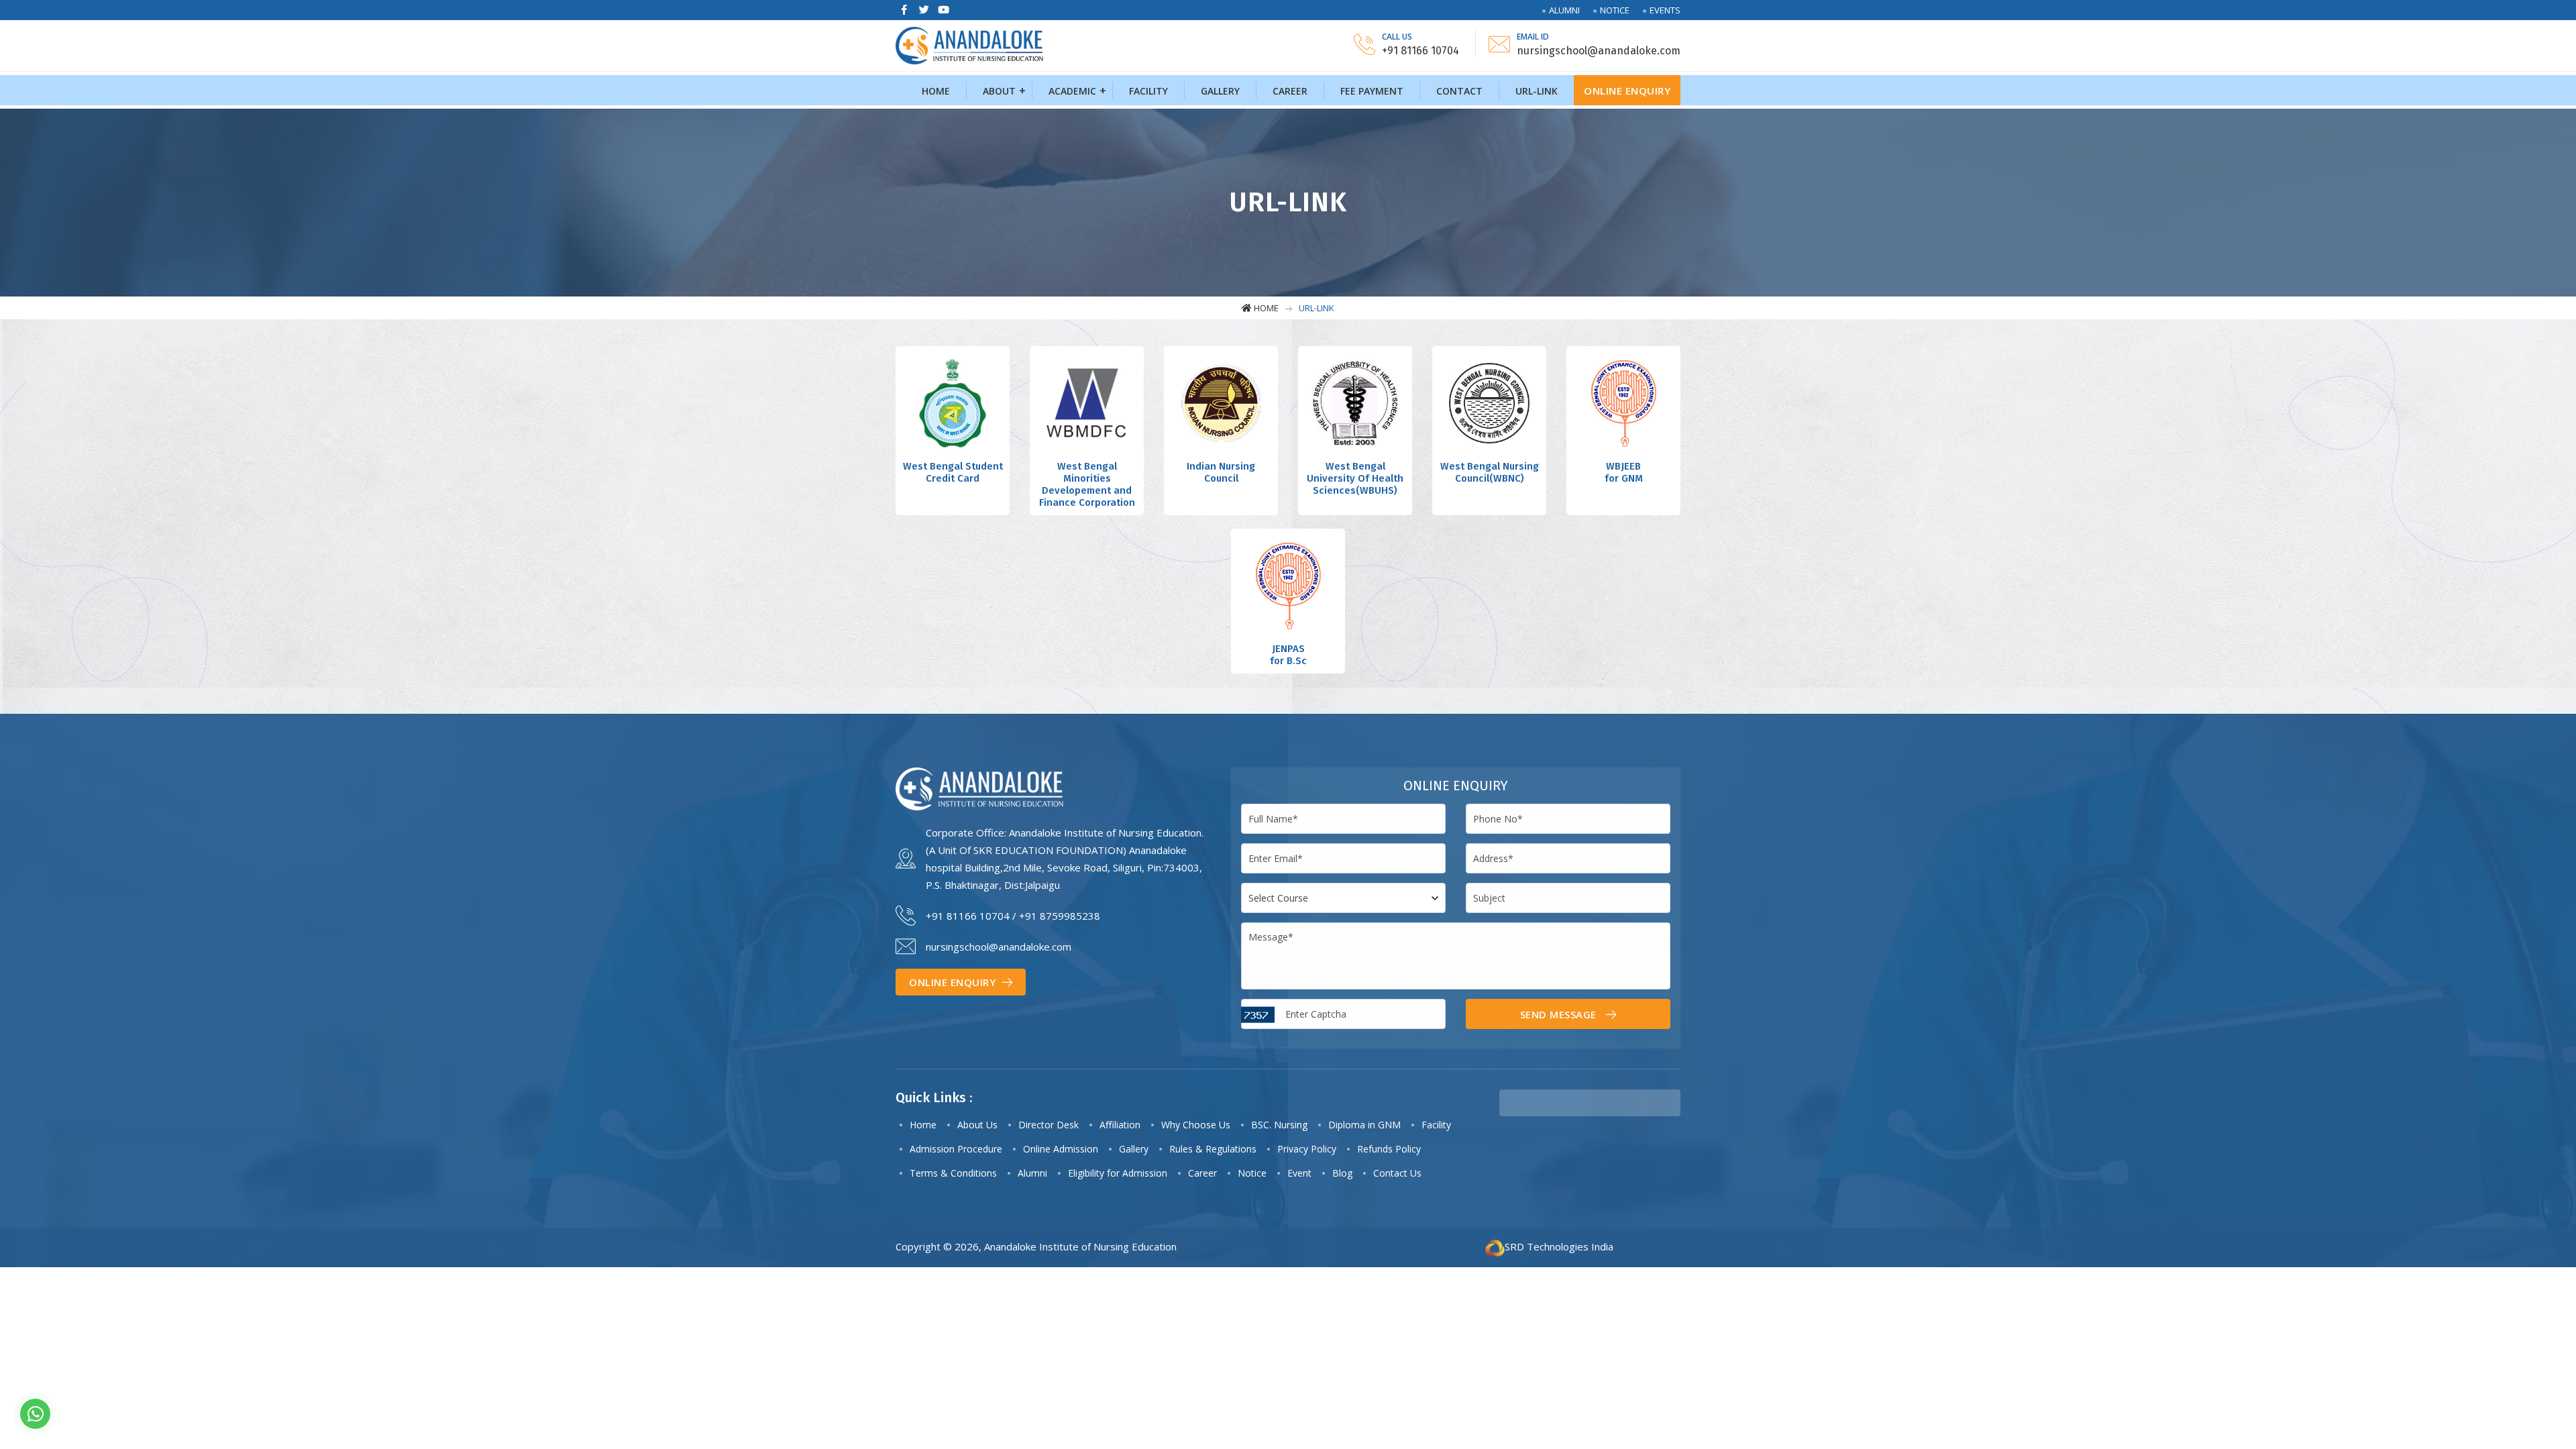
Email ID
---
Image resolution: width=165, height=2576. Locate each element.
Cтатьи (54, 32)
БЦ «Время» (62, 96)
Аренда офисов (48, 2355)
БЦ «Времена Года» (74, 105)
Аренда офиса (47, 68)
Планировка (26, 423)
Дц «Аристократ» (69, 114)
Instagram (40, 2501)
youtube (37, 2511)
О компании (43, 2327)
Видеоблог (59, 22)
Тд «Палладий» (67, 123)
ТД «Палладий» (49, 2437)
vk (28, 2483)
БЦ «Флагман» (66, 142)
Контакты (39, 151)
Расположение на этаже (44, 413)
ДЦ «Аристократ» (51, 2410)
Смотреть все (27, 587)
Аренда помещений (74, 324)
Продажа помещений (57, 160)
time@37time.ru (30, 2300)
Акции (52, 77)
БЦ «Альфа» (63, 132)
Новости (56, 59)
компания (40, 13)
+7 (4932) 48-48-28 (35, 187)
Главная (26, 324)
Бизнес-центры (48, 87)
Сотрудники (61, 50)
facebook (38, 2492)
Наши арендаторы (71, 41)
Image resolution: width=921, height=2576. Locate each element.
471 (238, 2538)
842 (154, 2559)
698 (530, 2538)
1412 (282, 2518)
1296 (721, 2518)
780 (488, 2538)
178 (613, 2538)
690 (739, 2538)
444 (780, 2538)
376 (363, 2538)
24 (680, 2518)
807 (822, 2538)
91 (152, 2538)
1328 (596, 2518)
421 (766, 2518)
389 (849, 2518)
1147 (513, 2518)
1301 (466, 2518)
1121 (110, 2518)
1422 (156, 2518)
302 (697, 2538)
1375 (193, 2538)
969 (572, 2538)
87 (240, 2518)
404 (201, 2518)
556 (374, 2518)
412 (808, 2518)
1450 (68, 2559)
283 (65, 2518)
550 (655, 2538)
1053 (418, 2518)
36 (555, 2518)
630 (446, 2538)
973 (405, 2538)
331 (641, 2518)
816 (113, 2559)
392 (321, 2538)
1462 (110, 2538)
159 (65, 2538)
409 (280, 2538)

[EXERCISE]: All lines of the material that contain the word "Locate" should be listed.

[OUTPUT FOR THIS TASK]:
Image resolution: width=165, height=2576. Locate each element.
Image resolution: width=921, height=2576. Locate each element.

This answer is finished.